The 1990 Domaine Robert Groffier Chambertin Clos de Beze comes from a tiny parcel less than acre in size. Even in riper years like 1990, it is always a more elegant, structured, high acid style of Chambertin that makes it such a very long aging wine. This vintage is still an infant, but I enjoyed its rose petal, cherry perfume, its brilliant, energetic fruit that kept unfurling.

An immortal 1990 was the Domaine Faiveley Corton Clos de Corton from magnum. The nearly 3-hectare parcel at the top of hill of Corton is a Faiveley monopole and has been a family possession well before the appellation system was created in 1930. A muscular wine of depth and power that's even more pronounced in this 1990 vintage. Decanted, it was definitely drinkable but still hiding in its shell. Like the Groffier Beze another infant. Why do we keep opening infants?! We should drink a 1928 Vosne-Romanee Les Gaudichots, instead, next time. Or so I dream.

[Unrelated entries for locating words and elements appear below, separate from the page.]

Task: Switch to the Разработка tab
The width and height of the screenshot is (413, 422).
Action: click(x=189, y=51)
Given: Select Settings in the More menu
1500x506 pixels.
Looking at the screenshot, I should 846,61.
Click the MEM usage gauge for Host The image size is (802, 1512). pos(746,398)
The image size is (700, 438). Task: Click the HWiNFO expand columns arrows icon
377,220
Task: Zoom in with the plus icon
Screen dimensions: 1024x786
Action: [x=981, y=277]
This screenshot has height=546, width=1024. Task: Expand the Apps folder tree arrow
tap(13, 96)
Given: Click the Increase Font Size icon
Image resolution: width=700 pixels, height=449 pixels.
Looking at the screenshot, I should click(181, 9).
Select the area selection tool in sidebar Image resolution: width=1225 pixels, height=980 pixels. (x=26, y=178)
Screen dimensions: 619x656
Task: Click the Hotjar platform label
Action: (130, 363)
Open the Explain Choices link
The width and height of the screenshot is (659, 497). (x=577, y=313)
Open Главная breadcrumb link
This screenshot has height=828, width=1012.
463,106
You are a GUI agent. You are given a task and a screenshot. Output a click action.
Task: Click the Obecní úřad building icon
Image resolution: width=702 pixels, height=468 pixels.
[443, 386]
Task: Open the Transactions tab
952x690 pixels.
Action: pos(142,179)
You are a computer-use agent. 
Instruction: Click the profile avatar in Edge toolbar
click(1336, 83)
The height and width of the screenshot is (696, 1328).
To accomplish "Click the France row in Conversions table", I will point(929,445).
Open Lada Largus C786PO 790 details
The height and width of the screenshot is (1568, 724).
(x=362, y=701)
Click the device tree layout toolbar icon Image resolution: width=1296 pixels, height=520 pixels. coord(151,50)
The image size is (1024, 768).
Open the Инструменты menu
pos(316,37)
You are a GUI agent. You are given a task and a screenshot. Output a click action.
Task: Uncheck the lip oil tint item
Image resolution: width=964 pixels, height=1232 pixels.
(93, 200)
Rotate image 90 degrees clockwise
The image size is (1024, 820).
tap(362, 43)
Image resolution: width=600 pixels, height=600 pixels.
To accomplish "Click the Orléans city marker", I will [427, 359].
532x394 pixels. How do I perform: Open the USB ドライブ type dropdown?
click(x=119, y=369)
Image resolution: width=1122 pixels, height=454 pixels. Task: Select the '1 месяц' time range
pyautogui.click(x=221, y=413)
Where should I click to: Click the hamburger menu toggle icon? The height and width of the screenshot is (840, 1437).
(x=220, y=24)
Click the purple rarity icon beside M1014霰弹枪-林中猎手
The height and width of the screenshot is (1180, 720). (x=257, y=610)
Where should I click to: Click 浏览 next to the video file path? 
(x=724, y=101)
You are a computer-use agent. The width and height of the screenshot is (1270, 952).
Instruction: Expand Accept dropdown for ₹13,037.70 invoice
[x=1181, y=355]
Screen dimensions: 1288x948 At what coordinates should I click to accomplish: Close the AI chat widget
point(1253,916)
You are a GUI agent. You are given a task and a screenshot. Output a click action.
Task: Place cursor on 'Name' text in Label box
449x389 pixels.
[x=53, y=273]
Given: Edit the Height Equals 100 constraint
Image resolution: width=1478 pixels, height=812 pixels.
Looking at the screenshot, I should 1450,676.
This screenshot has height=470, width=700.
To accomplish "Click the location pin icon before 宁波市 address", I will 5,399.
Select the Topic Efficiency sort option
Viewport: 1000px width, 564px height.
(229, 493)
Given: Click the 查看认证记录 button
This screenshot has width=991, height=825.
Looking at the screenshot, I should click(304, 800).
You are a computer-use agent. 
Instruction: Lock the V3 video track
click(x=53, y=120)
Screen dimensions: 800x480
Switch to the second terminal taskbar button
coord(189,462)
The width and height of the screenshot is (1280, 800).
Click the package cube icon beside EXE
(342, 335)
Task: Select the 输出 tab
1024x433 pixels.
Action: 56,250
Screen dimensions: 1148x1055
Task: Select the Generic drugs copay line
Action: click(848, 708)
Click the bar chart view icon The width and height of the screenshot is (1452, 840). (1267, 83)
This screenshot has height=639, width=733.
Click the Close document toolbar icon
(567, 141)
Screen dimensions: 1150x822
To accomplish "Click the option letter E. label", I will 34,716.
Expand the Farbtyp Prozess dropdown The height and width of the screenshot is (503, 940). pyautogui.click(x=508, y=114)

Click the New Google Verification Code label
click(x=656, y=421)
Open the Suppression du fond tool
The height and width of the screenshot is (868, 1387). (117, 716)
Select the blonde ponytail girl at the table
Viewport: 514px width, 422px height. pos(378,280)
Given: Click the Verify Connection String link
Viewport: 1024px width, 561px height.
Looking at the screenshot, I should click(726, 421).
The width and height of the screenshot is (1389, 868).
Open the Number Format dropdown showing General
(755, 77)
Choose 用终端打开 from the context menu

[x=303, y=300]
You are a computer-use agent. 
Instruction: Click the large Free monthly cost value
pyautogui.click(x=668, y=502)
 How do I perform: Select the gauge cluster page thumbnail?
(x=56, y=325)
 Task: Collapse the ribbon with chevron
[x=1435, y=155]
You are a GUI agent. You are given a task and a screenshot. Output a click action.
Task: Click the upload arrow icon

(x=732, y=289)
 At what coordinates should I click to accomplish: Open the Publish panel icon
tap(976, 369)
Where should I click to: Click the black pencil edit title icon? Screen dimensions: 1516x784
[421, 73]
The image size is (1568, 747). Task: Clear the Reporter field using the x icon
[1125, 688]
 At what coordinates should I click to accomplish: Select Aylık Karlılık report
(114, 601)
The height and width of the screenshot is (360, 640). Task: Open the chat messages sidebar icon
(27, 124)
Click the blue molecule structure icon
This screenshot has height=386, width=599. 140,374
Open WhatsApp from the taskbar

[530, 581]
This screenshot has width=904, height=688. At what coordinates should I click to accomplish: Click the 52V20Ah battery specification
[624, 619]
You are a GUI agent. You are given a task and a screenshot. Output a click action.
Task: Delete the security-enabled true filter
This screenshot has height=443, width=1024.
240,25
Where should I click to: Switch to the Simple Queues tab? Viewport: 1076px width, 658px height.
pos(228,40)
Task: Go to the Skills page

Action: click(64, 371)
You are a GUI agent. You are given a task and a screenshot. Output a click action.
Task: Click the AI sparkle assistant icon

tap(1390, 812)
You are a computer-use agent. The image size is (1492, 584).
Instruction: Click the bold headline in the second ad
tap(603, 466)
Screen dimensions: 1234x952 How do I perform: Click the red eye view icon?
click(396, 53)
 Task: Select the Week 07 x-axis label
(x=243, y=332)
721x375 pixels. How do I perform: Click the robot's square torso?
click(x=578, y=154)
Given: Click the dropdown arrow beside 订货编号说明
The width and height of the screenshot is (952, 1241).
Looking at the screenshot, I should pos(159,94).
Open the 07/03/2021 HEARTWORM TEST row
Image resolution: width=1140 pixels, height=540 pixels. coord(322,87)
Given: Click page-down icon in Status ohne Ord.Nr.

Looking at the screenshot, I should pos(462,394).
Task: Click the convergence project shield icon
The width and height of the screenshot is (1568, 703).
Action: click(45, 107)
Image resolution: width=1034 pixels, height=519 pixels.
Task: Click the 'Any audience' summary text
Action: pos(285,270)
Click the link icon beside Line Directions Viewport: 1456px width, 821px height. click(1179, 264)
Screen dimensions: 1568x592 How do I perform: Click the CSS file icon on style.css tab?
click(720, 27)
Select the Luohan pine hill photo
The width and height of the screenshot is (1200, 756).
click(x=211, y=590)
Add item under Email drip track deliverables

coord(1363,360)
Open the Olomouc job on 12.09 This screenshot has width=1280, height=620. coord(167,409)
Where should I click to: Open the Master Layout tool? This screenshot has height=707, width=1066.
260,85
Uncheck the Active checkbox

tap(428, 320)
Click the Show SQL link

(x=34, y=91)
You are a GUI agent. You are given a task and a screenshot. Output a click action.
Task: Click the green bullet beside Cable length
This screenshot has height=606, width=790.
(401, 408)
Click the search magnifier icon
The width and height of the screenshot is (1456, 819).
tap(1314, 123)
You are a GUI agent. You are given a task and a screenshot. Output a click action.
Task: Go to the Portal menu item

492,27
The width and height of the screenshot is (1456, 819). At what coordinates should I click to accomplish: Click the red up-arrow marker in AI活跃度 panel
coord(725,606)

Well, finally, the third Red Burgundy was a bit more mature. Apparently Maison Coron Pere et Fils still exists, but this negociant perhaps is more well known to Burgundy collectors for various Burgundies they produced from exalted vineyards during the 1930s through the 1960s. Their 1957 Musigny from a pristine bottle was still youthful, quite dark in color with hardly any sign of bricking and flavors that were fully intact. A difficult growing season, Henri Jayer's notes on the vintage said: "The acidity was high with very little substance. Thin and lacking good texture, these wines did not capture the attention for very long." Clearly, the 1957 Musigny was chaptalized, as I expect every wine in this vintage must've been, and it's evident on the nose and palate. Though the nose lacked the Musigny intensity, the wine was savory and imbued with the bright energy of Chambolle.



Steve, happy and satisfied with the food and wines, as his three ancestors in the background gazed at the goings on approvingly.


While at the other end of the table Tania has broken into an infomercial demo of her latest gadget, enthralling the girls who totally ignored the magnum of Faiveley in front of them.



Cupcake time! Tania made them and they were so irresistible, many times more satisfying than store bought versions.



By this time I wished I had a second stomach. But. Can't. Resist. Dessert. And. 1958. Port.



It's only appropriate that Vintage Port was very good in 1958. Port was my Damascene wine moment, it made me consider wine seriously for the first time. I think I was 18.  I've never had Tuke Holdsworth before and, apparently, the company had centuries of history in Oporto. This was again pristine and drinking very good--typical 1958, on the lighter side, almost like a Vintage Tawny, but darker in color, of course. Its fruitiness was lovely, the freshness--a hallmark of the year--was perfect.



The banana turon, a popular Filipino snack, is a native, peasant take on the Spanish turron, which is totally different and was a favorite imported treat of well-to-do families in Old Manila. The banana turon mimicks the Spanish turron's sweet filling and, instead of being covered by a thin layer of wafer, is wrapped in rice paper. I love banana turon and so I asked my brother to pick up some from a Filipino restaurant.




And so here is the lineup of wines we drained during the evening. I almost forgot to mention, Sandy brought a magnificent bottle of 1986 Chateau Rausan-Segla, Margaux, a very good year in Bordeaux's left bank. The nose was a bit subdued, but this was very classic Margaux, soft and velvety, with a sweet, fleshy fruit.

Evenings and celebrations like this night remind me with each bite, with each sip, and with every laughter that the world is fleeting. It's best to make the most out of life.